The MSCA Fellowship position is well-known, so since I had the chance to apply for it I decided to take the opportunity.
I mainly applied for my current position because the requirements matched my studies and background in photonics and image processing and also because the topic was really interesting, in my case an environmental problem like microplastics.
You’re currently undertaking a PhD through MonPlas, a consortium of organisations, rather than at a university. Could you briefly explain how this works?
As well as working with MonPlas I am also enrolled in a Danish university (also involved with MonPlas), AAU, at Aalborg.
I am in contact with their department and I'm also participating in some courses there, which is wonderful.
To be honest, dealing with three different organisations with different structures can be challenging at times - but at the same time it opens a lot of doors for collaboration and networking.
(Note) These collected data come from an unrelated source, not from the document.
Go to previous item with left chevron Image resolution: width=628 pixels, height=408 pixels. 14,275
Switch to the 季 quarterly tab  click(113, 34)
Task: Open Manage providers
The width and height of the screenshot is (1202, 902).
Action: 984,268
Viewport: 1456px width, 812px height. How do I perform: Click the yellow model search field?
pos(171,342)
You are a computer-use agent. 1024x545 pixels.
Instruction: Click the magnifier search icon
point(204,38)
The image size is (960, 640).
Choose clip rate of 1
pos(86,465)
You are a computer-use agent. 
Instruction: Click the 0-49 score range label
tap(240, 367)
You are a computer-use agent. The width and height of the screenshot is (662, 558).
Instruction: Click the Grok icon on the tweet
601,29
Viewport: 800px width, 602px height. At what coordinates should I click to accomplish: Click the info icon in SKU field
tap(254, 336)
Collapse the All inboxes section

Could you give us an elevator pitch of your research and what it’s about?
My project is focused on the classification of microplastic particles.
I am using an IR microscope to measure the particles and a machine learning algorithm that classifies every particle detected based on its polymer type.
This way, people who research in the field are able to know what they have in their samples as fast and accurately as possible.
Could you describe a typical day?
I wake up at 7:00 and have a fast breakfast with coffee to arrive at the office at 8:30.
I spend the morning with computational research and also receiving feedback and support from colleagues or my supervisor if necessary – they’re helping me with a lot of things.
At 12:00 I have the lunch break for 30 minutes. After that I sometimes go to the lab to gather microplastic data for my algorithms, but depending on the day I sometimes keep working in the office on more code or pending paperwork.
After that I usually take a walk or meet with people in the afternoon to have dinner - quite late as is usual for Spanish people - before going to sleep a couple of hours after.
Do you think that non-academic PhDs will gain traction as an alternative to predominantly university-based research, and if so, what do you think is needed to encourage this development?
I think that it's a really good alternative to university-based research - with its positive and negative parts.
I don’t think that will or should replace university-based research, but what I hope and think that will happen is that university research will have a slow shift - less prone to focus on publications and more on results.
But I think that non-academic PhDs are really useful and interesting for people that, like me, don’t like the cons of academic research too much.
"I encourage people that do not want to take the academic path to give a thought to non-academic PhDs"
What kind of impact has the global pandemic had on your work and research, and what kind of steps have you had to take in response?
I started my PhD in the middle of the pandemic, and it was difficult. I felt the biggest transition during the pandemic since I was new in Germany in summer 2020 and was difficult for me. I basically was able to go to work and stay at my apartment which was pretty tough.
But in my case has made me work more but not be as productive due to the lack of other entertainment!
Nowadays things had started to change again, and I can feel that my life is starting to stabilise again. If I have to be honest the pandemic has been pretty rough, and I think that it has been the same for a lot of researchers and, in fact, for everyone.